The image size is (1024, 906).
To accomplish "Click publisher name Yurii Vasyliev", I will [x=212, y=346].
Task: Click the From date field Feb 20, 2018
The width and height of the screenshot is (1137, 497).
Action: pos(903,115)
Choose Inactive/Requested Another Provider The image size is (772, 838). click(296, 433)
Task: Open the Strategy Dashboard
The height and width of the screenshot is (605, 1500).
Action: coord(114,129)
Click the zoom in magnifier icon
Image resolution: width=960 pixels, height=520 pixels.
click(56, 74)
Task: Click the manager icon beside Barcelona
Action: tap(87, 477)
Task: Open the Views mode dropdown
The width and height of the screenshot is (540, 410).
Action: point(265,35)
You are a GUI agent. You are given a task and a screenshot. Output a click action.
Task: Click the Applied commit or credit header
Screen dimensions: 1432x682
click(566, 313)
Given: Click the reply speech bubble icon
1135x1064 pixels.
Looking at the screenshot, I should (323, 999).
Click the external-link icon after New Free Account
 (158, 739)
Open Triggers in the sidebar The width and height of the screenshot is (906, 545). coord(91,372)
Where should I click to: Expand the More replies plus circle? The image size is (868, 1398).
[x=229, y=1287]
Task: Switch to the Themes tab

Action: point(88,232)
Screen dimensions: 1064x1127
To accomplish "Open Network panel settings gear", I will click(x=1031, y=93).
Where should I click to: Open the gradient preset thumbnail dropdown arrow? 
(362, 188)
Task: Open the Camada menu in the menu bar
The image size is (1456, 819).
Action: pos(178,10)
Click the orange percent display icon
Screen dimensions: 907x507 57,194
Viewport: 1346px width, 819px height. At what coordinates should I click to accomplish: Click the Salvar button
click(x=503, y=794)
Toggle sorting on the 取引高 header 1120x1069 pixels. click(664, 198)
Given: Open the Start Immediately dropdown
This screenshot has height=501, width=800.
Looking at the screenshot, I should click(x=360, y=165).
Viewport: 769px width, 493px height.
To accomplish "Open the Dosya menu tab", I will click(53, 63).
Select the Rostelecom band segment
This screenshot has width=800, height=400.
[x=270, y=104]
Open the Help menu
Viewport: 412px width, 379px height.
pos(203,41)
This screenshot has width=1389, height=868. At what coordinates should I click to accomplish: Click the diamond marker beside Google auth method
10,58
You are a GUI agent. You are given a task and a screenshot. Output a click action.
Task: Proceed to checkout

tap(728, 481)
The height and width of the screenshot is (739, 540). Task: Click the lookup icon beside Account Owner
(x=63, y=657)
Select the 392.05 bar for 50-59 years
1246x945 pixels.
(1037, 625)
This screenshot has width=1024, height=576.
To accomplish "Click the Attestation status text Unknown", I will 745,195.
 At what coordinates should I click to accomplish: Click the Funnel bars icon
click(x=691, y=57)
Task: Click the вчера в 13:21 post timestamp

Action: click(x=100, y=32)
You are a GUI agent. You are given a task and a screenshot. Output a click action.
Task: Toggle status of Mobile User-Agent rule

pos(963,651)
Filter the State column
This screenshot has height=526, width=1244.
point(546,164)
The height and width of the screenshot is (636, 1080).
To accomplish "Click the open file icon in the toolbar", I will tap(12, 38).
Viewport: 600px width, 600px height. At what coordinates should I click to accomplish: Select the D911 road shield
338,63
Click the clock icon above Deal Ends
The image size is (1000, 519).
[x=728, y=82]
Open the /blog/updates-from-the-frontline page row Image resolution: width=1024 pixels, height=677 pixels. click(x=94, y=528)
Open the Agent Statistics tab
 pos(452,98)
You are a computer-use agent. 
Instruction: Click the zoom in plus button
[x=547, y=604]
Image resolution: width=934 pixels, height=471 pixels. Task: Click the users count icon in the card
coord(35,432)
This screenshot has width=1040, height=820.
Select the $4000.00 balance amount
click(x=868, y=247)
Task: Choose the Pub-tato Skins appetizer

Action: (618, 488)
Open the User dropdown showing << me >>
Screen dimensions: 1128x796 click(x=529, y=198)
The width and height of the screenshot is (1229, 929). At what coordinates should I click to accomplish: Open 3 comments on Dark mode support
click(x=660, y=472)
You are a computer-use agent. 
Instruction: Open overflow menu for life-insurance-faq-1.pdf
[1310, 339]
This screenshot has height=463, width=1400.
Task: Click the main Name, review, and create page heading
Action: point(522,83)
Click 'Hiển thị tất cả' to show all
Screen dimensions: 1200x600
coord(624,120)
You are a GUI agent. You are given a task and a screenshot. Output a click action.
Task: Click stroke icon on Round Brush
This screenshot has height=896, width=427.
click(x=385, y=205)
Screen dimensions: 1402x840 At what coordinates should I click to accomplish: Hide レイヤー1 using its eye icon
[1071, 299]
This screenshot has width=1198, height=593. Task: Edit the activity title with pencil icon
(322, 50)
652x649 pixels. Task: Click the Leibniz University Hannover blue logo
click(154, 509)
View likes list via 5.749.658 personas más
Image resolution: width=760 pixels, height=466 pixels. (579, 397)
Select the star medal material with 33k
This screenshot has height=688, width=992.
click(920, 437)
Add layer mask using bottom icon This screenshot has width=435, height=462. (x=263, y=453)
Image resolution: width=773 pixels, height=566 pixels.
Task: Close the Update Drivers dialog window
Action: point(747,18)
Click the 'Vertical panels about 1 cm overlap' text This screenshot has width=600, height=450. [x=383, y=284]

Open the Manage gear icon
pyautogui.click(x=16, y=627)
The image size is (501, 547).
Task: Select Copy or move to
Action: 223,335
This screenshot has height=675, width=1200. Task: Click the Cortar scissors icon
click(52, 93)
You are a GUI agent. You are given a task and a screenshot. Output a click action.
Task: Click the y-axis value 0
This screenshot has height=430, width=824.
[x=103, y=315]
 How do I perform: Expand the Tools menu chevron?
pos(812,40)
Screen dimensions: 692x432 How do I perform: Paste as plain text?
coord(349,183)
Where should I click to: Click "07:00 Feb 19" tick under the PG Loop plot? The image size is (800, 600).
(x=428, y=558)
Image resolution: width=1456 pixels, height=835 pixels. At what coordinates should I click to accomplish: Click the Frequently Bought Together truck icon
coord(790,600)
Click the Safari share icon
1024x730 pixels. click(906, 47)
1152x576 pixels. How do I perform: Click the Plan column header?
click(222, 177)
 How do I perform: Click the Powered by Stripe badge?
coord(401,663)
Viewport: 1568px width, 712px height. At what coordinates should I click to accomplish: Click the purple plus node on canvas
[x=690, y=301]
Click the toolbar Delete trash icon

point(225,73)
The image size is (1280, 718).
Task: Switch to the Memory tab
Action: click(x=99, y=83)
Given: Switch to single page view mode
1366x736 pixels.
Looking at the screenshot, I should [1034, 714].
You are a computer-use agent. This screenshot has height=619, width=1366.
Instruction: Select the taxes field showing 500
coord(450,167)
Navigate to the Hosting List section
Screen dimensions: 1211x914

TASK DIRECTIONS
Reproduce the listing above character for character.

OUTPUT BELOW
The image size is (1024, 906).
To accomplish "Click publisher name Yurii Vasyliev", I will [x=212, y=346].
Task: Click the From date field Feb 20, 2018
The width and height of the screenshot is (1137, 497).
Action: pos(903,115)
Choose Inactive/Requested Another Provider The image size is (772, 838). click(296, 433)
Task: Open the Strategy Dashboard
The height and width of the screenshot is (605, 1500).
Action: coord(114,129)
Click the zoom in magnifier icon
Image resolution: width=960 pixels, height=520 pixels.
click(56, 74)
Task: Click the manager icon beside Barcelona
Action: tap(87, 477)
Task: Open the Views mode dropdown
The width and height of the screenshot is (540, 410).
Action: point(265,35)
You are a GUI agent. You are given a task and a screenshot. Output a click action.
Task: Click the Applied commit or credit header
Screen dimensions: 1432x682
click(566, 313)
Given: Click the reply speech bubble icon
1135x1064 pixels.
Looking at the screenshot, I should (323, 999).
Click the external-link icon after New Free Account
 (158, 739)
Open Triggers in the sidebar The width and height of the screenshot is (906, 545). coord(91,372)
Where should I click to: Expand the More replies plus circle? The image size is (868, 1398).
[x=229, y=1287]
Task: Switch to the Themes tab

Action: point(88,232)
Screen dimensions: 1064x1127
To accomplish "Open Network panel settings gear", I will click(x=1031, y=93).
Where should I click to: Open the gradient preset thumbnail dropdown arrow? 
(362, 188)
Task: Open the Camada menu in the menu bar
The image size is (1456, 819).
Action: pos(178,10)
Click the orange percent display icon
Screen dimensions: 907x507 57,194
Viewport: 1346px width, 819px height. At what coordinates should I click to accomplish: Click the Salvar button
click(x=503, y=794)
Toggle sorting on the 取引高 header 1120x1069 pixels. click(664, 198)
Given: Open the Start Immediately dropdown
This screenshot has height=501, width=800.
Looking at the screenshot, I should click(x=360, y=165).
Viewport: 769px width, 493px height.
To accomplish "Open the Dosya menu tab", I will click(53, 63).
Select the Rostelecom band segment
This screenshot has width=800, height=400.
[x=270, y=104]
Open the Help menu
Viewport: 412px width, 379px height.
pos(203,41)
This screenshot has width=1389, height=868. At what coordinates should I click to accomplish: Click the diamond marker beside Google auth method
10,58
You are a GUI agent. You are given a task and a screenshot. Output a click action.
Task: Proceed to checkout

tap(728, 481)
The height and width of the screenshot is (739, 540). Task: Click the lookup icon beside Account Owner
(x=63, y=657)
Select the 392.05 bar for 50-59 years
1246x945 pixels.
(1037, 625)
This screenshot has width=1024, height=576.
To accomplish "Click the Attestation status text Unknown", I will 745,195.
 At what coordinates should I click to accomplish: Click the Funnel bars icon
click(x=691, y=57)
Task: Click the вчера в 13:21 post timestamp

Action: click(x=100, y=32)
You are a GUI agent. You are given a task and a screenshot. Output a click action.
Task: Toggle status of Mobile User-Agent rule

pos(963,651)
Filter the State column
This screenshot has height=526, width=1244.
point(546,164)
The height and width of the screenshot is (636, 1080).
To accomplish "Click the open file icon in the toolbar", I will tap(12, 38).
Viewport: 600px width, 600px height. At what coordinates should I click to accomplish: Select the D911 road shield
338,63
Click the clock icon above Deal Ends
The image size is (1000, 519).
[x=728, y=82]
Open the /blog/updates-from-the-frontline page row Image resolution: width=1024 pixels, height=677 pixels. click(x=94, y=528)
Open the Agent Statistics tab
 pos(452,98)
You are a computer-use agent. 
Instruction: Click the zoom in plus button
[x=547, y=604]
Image resolution: width=934 pixels, height=471 pixels. Task: Click the users count icon in the card
coord(35,432)
This screenshot has width=1040, height=820.
Select the $4000.00 balance amount
click(x=868, y=247)
Task: Choose the Pub-tato Skins appetizer

Action: (618, 488)
Open the User dropdown showing << me >>
Screen dimensions: 1128x796 click(x=529, y=198)
The width and height of the screenshot is (1229, 929). At what coordinates should I click to accomplish: Open 3 comments on Dark mode support
click(x=660, y=472)
You are a computer-use agent. 
Instruction: Open overflow menu for life-insurance-faq-1.pdf
[1310, 339]
This screenshot has height=463, width=1400.
Task: Click the main Name, review, and create page heading
Action: point(522,83)
Click 'Hiển thị tất cả' to show all
Screen dimensions: 1200x600
coord(624,120)
You are a GUI agent. You are given a task and a screenshot. Output a click action.
Task: Click stroke icon on Round Brush
This screenshot has height=896, width=427.
click(x=385, y=205)
Screen dimensions: 1402x840 At what coordinates should I click to accomplish: Hide レイヤー1 using its eye icon
[1071, 299]
This screenshot has width=1198, height=593. Task: Edit the activity title with pencil icon
(322, 50)
652x649 pixels. Task: Click the Leibniz University Hannover blue logo
click(154, 509)
View likes list via 5.749.658 personas más
Image resolution: width=760 pixels, height=466 pixels. (579, 397)
Select the star medal material with 33k
This screenshot has height=688, width=992.
click(920, 437)
Add layer mask using bottom icon This screenshot has width=435, height=462. (x=263, y=453)
Image resolution: width=773 pixels, height=566 pixels.
Task: Close the Update Drivers dialog window
Action: point(747,18)
Click the 'Vertical panels about 1 cm overlap' text This screenshot has width=600, height=450. [x=383, y=284]

Open the Manage gear icon
pyautogui.click(x=16, y=627)
The image size is (501, 547).
Task: Select Copy or move to
Action: 223,335
This screenshot has height=675, width=1200. Task: Click the Cortar scissors icon
click(52, 93)
You are a GUI agent. You are given a task and a screenshot. Output a click action.
Task: Click the y-axis value 0
This screenshot has height=430, width=824.
[x=103, y=315]
 How do I perform: Expand the Tools menu chevron?
pos(812,40)
Screen dimensions: 692x432 How do I perform: Paste as plain text?
coord(349,183)
Where should I click to: Click "07:00 Feb 19" tick under the PG Loop plot? The image size is (800, 600).
(x=428, y=558)
Image resolution: width=1456 pixels, height=835 pixels. At what coordinates should I click to accomplish: Click the Frequently Bought Together truck icon
coord(790,600)
Click the Safari share icon
1024x730 pixels. click(906, 47)
1152x576 pixels. How do I perform: Click the Plan column header?
click(222, 177)
 How do I perform: Click the Powered by Stripe badge?
coord(401,663)
Viewport: 1568px width, 712px height. At what coordinates should I click to accomplish: Click the purple plus node on canvas
[x=690, y=301]
Click the toolbar Delete trash icon

point(225,73)
The image size is (1280, 718).
Task: Switch to the Memory tab
Action: click(x=99, y=83)
Given: Switch to single page view mode
1366x736 pixels.
Looking at the screenshot, I should [1034, 714].
You are a computer-use agent. This screenshot has height=619, width=1366.
Instruction: Select the taxes field showing 500
coord(450,167)
Navigate to the Hosting List section
Screen dimensions: 1211x914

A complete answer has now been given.